Aligned with Project 8p’s mission of translational research is our ability to fund and welcome partnerships to take clinical action. With quality data sharing, transparency, and access to our iPSC lines and models, we encourage researchers around the world to help us discover clinically relevant, medically actionable, stretch of DNA that is the key to help individuals affected by genetic disease, and the “future of medicine” for 8p disorders.

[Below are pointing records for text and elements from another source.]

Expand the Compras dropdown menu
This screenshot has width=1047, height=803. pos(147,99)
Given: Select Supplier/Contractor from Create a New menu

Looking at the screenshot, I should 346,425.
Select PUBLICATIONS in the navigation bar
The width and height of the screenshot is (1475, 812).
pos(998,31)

We also echo the main goals of the Human Genome Project (HGP) to develop new, better and cheaper tools to identify new genes and to understand their function. The same goal applies to chromosomes and driver genes. We invite researchers to help us identify therapeutic targets, downstream and driver casual genes, functional assays for the most important phenotypes and symptoms, and develop treatments and possible prevention of this disorder. We do not know how this manifests into adulthood. What if we could prevent symptoms that manifest later in life?

We are pragmatic and impatiently patient about the unknown timeline; therefore, we want to start now and be ready to take advantage of the future of genome medicine.

Funding great research begins with a focus on people and projects

Our Research Roadmap guides our work to address the critical knowledge gaps, advance discovery, and encourage Team Science within 8p disorders and neurodevelopmental chromosome disorders or aneuploidy.

The principles of Open Science promote a greater sharing of information, data and materials leading to enhanced understanding of disease biology.